What is being asked
Among the records below, find the line with "Screen dimensions: 547x454" and the line with "The height and". Set down both and every line between, exactly and with no pictures, but nothing else.

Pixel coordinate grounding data

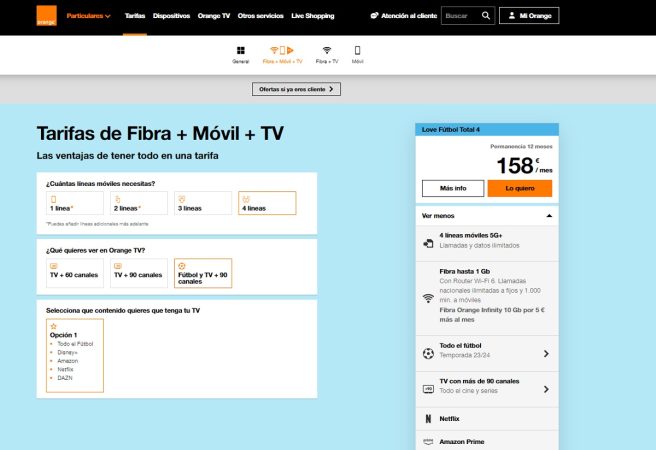Viewport: 656px width, 450px height.
Task: Select Opción 1 content package card
Action: [x=74, y=356]
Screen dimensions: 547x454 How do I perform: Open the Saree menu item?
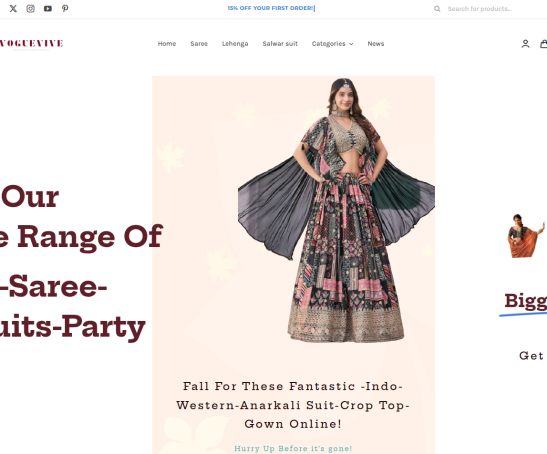tap(199, 44)
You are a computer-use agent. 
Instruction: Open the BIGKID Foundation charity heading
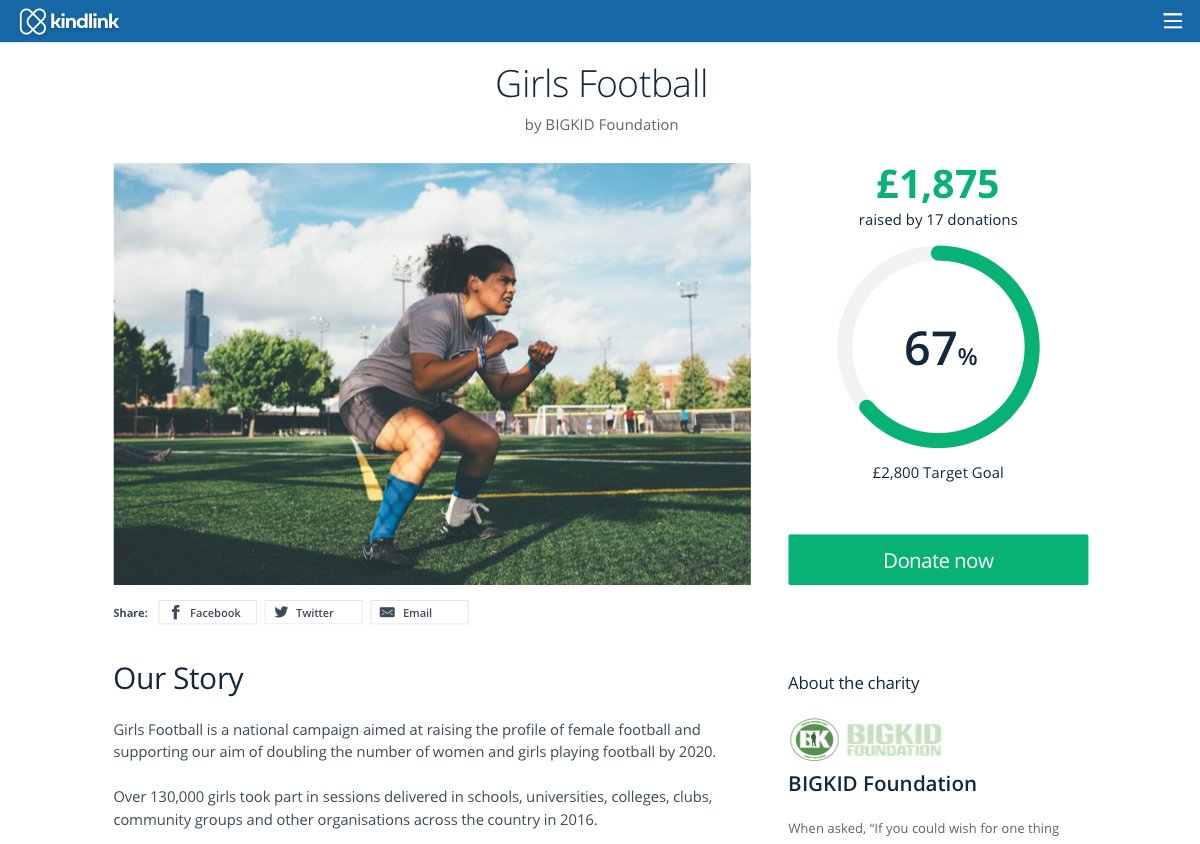[x=882, y=784]
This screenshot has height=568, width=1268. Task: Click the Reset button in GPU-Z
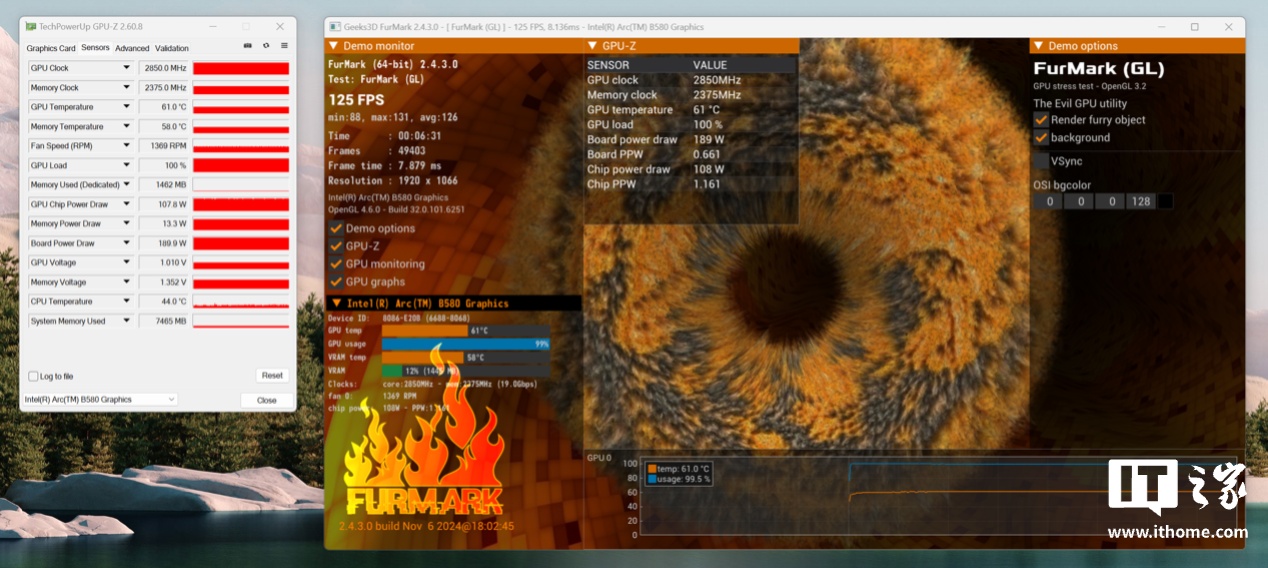272,376
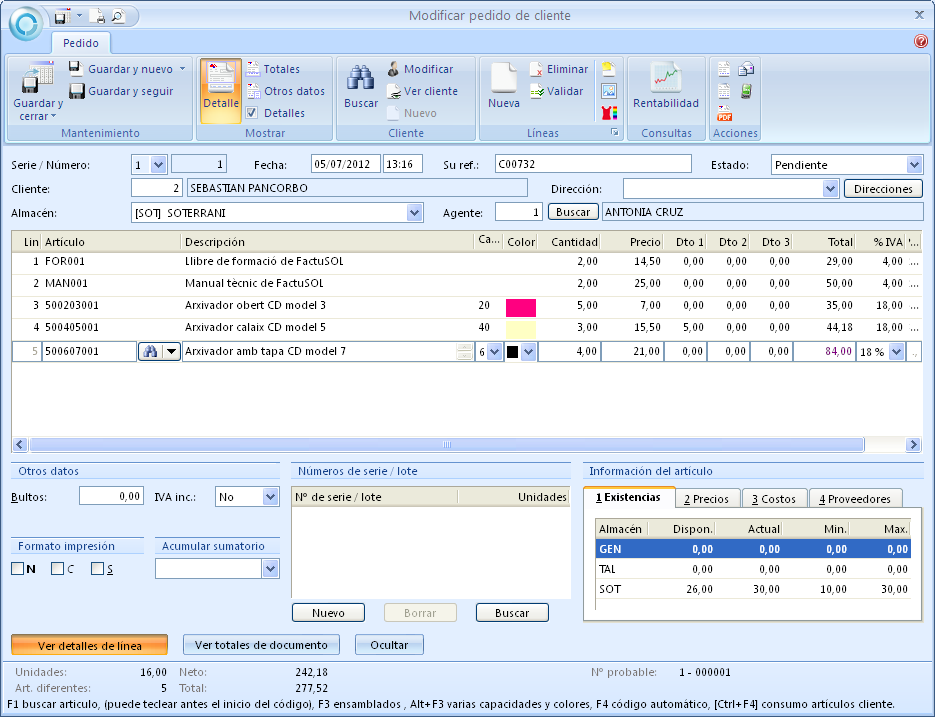935x717 pixels.
Task: Open the IVA inc. dropdown
Action: click(x=270, y=496)
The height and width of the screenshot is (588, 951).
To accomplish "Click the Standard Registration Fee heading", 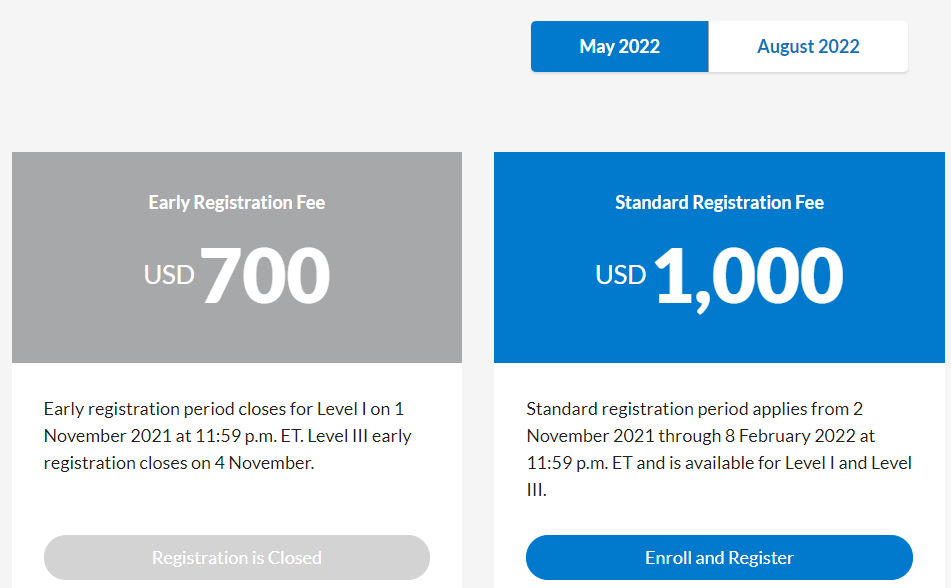I will (719, 202).
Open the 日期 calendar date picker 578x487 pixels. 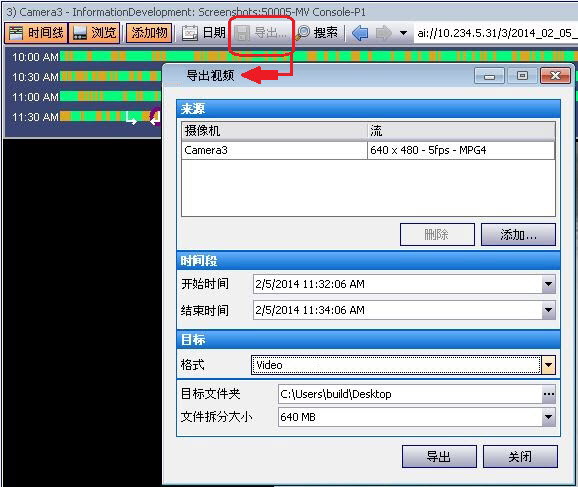pos(204,33)
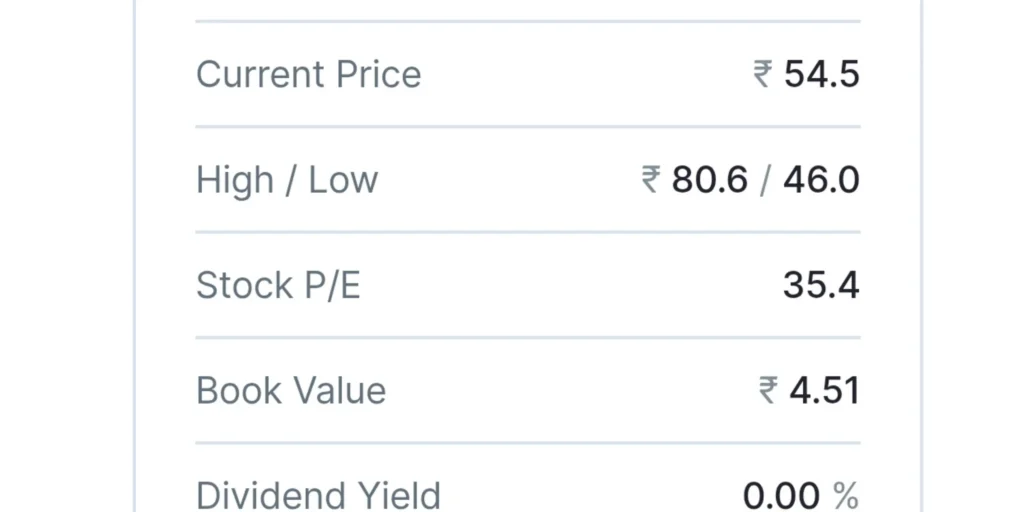Click the high value 80.6

[x=709, y=180]
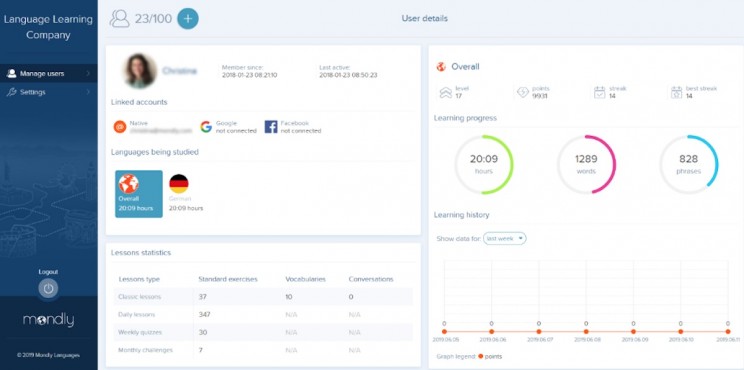Click the Mondly logo link

tap(48, 320)

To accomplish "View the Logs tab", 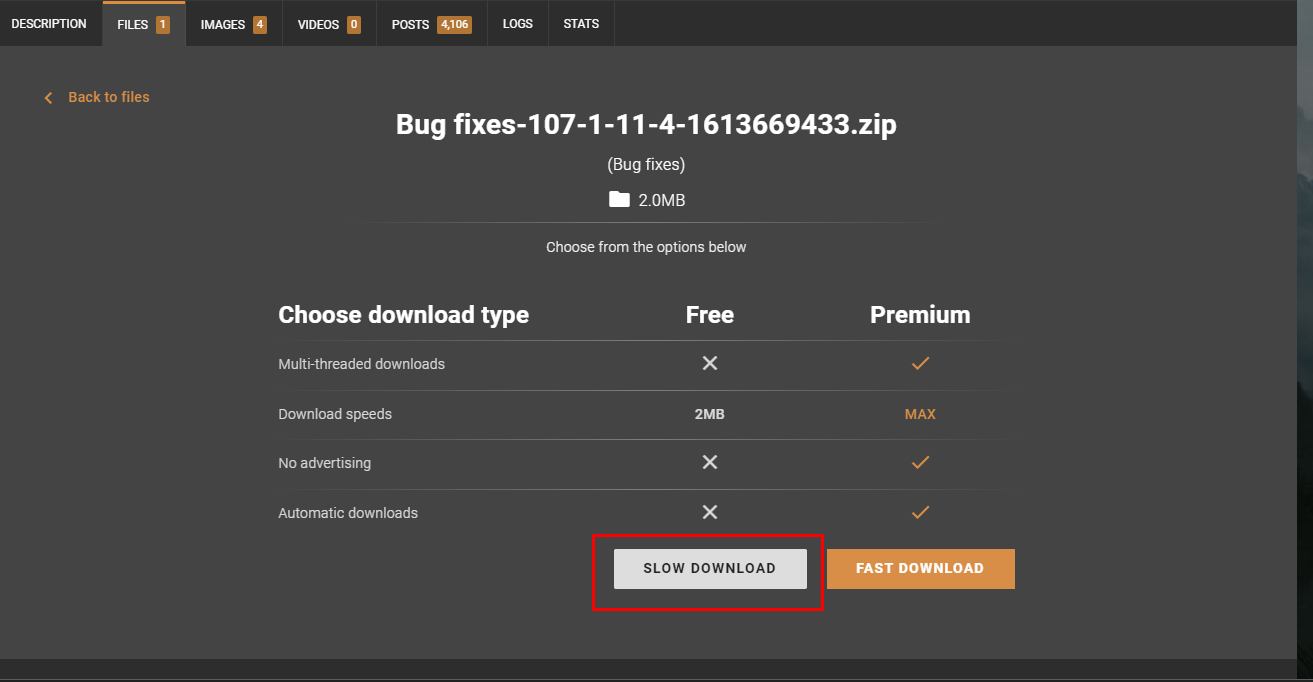I will (x=518, y=24).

Output of the exercise
Screen dimensions: 547x454 How do I perform: Open the Saree menu item?
tap(199, 44)
You are a computer-use agent. 
Instruction: Open the BIGKID Foundation charity heading
[x=882, y=784]
This screenshot has height=568, width=1268. Task: Click the Reset button in GPU-Z
272,376
935x717 pixels.
Task: Open the IVA inc. dropdown
Action: click(x=270, y=496)
The height and width of the screenshot is (588, 951).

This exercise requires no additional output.